I am. Can I get that with a 1,000 year flood and maybe some locusts, too? I’m feeling a lot like this guy re: climate change:
[quote]“4. Lay off the policeman, the commodities trader, the real estate agent and the speculator in your head.”[/quote]Yeah this article is just nonsense that is supposed to prove a point with the not-clever-whatsoever bullshit last four bullets. This list is the type of thing the people ignoring climate change point to and laugh at all the dumb hippies trying to scare everyone, because this is the type of thing that deserves to be mocked openly.
It doesn’t promote discussion, it doesn’t promote cooperation, and it offers nothing except affirming stereotypes of protesters.
Hmm. Perhaps it was written by the devious minions of the Koch Brothers? False flag! False flag!

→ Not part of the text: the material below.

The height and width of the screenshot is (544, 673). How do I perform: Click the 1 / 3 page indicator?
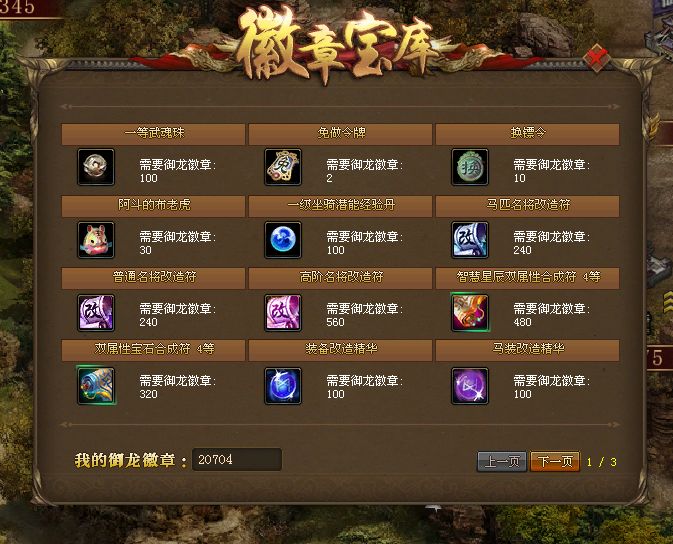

The problem with lists like that is that they make you feel better while really doing very, very little. Even if we could get 25% of the US and European population to do those things, it would have very little impact on the actual amount of CO2 being pumped into the air.
Of course, the original list, as everyone says, is just a ridiculous waste of time.
I wish there were a resource for what actually to do about climate change, instead of this crap. For example, getting politicians elected who takes climate change seriously will be many, many times more impactful than biking to work for a year.
With that in mind, I just started a thread to crown-source a real list: List of actually-meaningful things we can do about climate change
From the article:
14. Don’t blame the poor — (blahblahblah)
15. Again — don’t blame the poor. Seriously.
Of course, few things are better for lifting societies out of abject poverty than cheap, abundant energy. It goes hand in hand with better health, sanitation, education, reduced overpopulation, you name it.
But is it breaking the rules of climate activism to mention this??
From what I know of the Kochs, they don’t have one-fifth the sense of humor needed to write a delicious self-parody like this one.
I suspect the author is part of the “anti-growth” movement, Their idea is that capitalism is responsible for climate change because it encourages non-essential consumption as part of the profit motive. While they have a point, it’s not like countries like the USSR that tried (not very successfully) to reorganize production more fairly really had such a great environmental record – in many ways theirs was worse than the West’s.